An even better approach, of course, is to use cryptographic authentication to the remote services, bind the authentication keys to a known good system state, and then let the TPM do the calculations so the bound keys never leave the secure hardware. That way you don't even have to have authentication credentials floating around in RAM, and if you've done a good job of hashing the right data into the system state, an attacker can't insert a trojan which makes use of the keys, because the act of inserting the trojan will change the system state and make the keys inaccessible.
Note to ACs: I usually delete AC replies without reading them. If you want to talk to me, log in.
Where I work, you must have a capital letter, and at least one number. You must change it every 4 weeks, and you cannot reuse any of the last 9. I consider this just on the verge of silly, but it can easily be circumvented like so:
Pick a person's name, say, Annakin.
Add a number or two to the name, Annakin123.
When the password expires, change to Annakin234, then Annakin345...
3) Profit!
Our AD guys are constantly battling the Infosec weenies who claim we need to have even stricter passwd policies, which will result in even MORE Post-It notes underneath keyboards.
If you share an account over which you have no control, get Passkeeper, or develop a "seed" algorithm, that knowing the code, and the seed word, and the hostname, you can derive the password, so you can easily remember it, i.e.
Seed is "slash"
Algorithm = seed + 3rd octet of hostname + first letter of hostname + last letter of hostname.
(or similar, I just thought this up off the top of my head)
Immune to all but dictionary attacks, and you and coworkers can easily derive it on the fly.
Potential security breach? Just change the seed word.
I want to delete my account but Slashdot doesn't allow it.

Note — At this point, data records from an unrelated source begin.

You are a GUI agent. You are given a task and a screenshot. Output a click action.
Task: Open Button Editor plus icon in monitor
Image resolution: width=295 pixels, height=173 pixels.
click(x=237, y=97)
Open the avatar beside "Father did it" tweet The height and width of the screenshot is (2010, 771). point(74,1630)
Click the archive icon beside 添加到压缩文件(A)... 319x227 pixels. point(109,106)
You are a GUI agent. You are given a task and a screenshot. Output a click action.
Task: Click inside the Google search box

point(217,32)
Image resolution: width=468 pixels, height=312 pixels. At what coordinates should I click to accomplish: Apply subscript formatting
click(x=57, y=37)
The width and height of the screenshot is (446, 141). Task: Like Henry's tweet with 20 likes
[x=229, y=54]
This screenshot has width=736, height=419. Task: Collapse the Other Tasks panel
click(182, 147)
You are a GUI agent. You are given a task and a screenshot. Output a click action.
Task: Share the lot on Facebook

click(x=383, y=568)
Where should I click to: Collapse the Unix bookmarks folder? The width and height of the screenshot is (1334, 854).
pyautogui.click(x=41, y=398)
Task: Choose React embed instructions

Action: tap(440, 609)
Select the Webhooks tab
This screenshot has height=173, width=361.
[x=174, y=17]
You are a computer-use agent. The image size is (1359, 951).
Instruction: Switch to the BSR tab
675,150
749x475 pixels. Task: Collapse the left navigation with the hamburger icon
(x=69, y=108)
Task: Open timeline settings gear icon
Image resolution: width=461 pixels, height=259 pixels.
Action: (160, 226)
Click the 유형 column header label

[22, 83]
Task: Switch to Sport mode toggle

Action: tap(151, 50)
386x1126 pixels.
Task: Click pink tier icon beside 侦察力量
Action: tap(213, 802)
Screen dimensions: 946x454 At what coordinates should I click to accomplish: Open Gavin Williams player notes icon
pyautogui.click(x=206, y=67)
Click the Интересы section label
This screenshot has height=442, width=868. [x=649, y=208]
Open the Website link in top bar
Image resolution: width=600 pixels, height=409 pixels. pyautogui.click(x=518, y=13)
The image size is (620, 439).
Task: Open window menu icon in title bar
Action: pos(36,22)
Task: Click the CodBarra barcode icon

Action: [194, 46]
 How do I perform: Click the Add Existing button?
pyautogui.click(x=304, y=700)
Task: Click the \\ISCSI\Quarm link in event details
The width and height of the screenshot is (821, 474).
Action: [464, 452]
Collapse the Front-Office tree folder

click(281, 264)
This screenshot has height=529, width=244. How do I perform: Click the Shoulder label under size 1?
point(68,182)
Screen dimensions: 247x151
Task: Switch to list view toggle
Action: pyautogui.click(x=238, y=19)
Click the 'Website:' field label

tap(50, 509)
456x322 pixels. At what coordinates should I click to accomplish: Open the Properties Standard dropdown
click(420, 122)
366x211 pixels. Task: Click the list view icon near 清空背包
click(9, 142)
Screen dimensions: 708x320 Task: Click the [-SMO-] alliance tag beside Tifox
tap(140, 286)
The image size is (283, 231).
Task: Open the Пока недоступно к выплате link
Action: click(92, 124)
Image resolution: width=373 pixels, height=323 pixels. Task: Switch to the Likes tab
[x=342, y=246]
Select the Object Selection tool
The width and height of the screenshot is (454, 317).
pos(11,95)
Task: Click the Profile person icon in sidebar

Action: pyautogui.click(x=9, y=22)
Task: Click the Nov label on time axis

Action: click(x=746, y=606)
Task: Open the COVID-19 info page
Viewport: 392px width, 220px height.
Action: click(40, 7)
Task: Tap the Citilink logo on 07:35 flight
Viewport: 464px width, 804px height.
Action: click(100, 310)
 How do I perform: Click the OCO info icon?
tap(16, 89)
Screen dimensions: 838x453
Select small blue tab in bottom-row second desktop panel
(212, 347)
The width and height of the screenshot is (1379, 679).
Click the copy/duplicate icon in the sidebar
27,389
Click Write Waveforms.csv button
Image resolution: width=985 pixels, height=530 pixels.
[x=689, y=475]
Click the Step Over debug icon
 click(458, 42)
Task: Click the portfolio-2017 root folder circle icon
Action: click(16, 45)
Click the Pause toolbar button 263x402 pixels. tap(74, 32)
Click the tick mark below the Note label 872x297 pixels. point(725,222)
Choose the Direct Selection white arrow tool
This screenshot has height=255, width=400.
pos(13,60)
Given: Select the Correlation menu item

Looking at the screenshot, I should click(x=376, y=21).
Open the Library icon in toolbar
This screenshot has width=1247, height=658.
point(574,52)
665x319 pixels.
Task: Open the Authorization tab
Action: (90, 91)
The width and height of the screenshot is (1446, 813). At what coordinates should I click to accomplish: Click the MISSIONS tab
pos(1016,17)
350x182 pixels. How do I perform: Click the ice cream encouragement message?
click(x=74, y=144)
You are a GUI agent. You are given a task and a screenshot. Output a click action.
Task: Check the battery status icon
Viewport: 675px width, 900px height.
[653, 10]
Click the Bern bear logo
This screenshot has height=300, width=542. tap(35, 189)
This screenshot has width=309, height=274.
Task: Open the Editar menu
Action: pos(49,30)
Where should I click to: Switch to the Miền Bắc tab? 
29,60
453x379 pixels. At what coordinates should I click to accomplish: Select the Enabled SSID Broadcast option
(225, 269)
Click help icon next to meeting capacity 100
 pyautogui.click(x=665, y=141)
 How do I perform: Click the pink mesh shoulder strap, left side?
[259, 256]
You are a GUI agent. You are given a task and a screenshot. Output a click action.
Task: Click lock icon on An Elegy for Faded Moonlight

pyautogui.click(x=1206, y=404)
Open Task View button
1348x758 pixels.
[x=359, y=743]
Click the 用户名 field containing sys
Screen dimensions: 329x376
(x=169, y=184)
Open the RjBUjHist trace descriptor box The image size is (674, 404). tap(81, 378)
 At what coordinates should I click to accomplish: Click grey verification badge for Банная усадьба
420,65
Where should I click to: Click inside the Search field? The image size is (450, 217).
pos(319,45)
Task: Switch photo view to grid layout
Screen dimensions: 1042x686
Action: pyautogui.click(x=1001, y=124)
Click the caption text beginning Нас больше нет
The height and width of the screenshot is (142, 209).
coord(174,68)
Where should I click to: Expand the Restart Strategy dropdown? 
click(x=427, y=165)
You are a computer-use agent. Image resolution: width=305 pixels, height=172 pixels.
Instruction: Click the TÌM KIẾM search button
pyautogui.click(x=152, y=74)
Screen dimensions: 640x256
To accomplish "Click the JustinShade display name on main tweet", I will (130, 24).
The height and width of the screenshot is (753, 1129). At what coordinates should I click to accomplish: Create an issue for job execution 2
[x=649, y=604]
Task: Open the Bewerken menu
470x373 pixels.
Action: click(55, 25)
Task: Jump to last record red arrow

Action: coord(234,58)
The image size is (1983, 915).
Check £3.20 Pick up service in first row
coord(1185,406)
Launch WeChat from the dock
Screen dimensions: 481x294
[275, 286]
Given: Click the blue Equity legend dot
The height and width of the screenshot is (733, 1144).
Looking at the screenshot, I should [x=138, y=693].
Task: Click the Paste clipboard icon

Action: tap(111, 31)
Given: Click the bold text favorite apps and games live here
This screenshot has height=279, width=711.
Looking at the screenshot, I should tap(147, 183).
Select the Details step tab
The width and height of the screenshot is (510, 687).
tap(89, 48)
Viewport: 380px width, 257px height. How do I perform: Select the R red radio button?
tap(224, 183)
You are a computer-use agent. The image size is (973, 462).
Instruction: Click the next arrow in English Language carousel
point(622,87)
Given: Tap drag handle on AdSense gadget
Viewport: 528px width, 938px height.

There are other ways than storing a password. For example in Windows ASP/ASP.NET you could use a domain account to run your app and then use windows integrated authentication on a SQL Server database.
I think you missed the point. This is not storing passwords for the purposes of authenticating users that enter their passwords. Yes, in that case, a hash function should be used (although, why anyone would reimplement such a thing that has been implemented a billions times over is beyond me).
The situation is not with authenticating user input credentials, but with an application needing to authenticate to remote services/resources (ie. the database connection, an FTP connection, etc). In this case the web application is the thing that is logging into another resource.
Our AD guys are constantly battling the Infosec weenies who claim we need to have even stricter passwd policies, which will result in even MORE Post-It notes underneath keyboards.
If your company has InfoSec guys, it can afford an audit to point out that they're idiots. If your InfoSec guys are confident they'll be happy for outside verification. As you say, Post-It notes. If security is really that important y'all need to be relying on multi-factor authentication, not some dork who wants attention.
My God, it's Full of Source!
OUTSIDE_IP=$(dig +short my.ip @outsideip.net)
http://wiki.jboss.org/wiki/Wiki.jsp?page=JaasSecur ityDomain
A coworker who has also been looking for options on this came across this page on JBoss's site. At first glance, it seems this is an attempt to deal with the issue first mentioned. I think it's JBoss specific though. And it's just an interface. And of course, RedHat bought them, so who knows what the future of JBoss will be.